JSON-LD in the wild: examples of how structured data is represented on the web

I've created a GitHub repository so that I can keep track of the examples of JSON-LD that I've seen being actively used, for example embedded in web sites, or accessed using an API. The repository is https://github.com/rdmpage/wild-json-ld. The list is by no means exhaustive, I hope to add more examples as I come across them.

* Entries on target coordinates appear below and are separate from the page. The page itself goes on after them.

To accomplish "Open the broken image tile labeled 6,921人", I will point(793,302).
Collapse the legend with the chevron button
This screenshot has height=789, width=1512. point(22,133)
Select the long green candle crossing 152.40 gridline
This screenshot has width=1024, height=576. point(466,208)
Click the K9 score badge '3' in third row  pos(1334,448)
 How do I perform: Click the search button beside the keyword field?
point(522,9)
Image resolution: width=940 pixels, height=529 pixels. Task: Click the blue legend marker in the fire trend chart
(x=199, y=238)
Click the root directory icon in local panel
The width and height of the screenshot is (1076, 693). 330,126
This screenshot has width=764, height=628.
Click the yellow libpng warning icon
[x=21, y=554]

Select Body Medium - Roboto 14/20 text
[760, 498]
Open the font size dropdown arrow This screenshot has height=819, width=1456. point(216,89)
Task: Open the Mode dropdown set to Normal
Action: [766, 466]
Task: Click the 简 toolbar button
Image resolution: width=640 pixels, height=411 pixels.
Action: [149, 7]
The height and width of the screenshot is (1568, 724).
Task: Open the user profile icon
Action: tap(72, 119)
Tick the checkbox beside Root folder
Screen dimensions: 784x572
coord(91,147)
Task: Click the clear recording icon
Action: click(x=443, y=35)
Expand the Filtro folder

One reason for doing this is to learn what others are doing. For example, after looking at SciGraph's JSON-LD I now see how an ordered list can be modelled in RDF in such a way that the list of authors in a JSON-LD document for, say a scientific paper, is correct. By default RDF has no notion of ordered lists, so if you do a SPARQL query to get the authors of a paper, the order of the authors returned in the query will be arbitrary. There are various ways to try and tackle this. In my Ozymandias knowledge graph I used "roles" to represent order (see Figure 2 in the Ozymandias paper). I then used properties of the role to order the list of authors.

Another approach is to use rdf:lists (see RDF lists and SPARQL and Is it possible to get the position of an element in an RDF Collection in SPARQL? for an introduction to lists). SciGraph uses this approach. The value for schema:author is not an author, but a blank node (bnode), and this bnode has two predicates, rdf:first and rdf:rest. One points to an author, the other points to another bnode. This pattern repeats until we encounter a value of rdf:nil for rdf:rest.

This introduces some complexity, but the benefit is that the JSON-LD version of the RDF will have the authors in the correct order, and hence any client that is using JSON will be able to treat the array of authors as ordered. Without some means of ordering the client could not make this assumption, hence the first author in the list might not actually be the first author of the paper.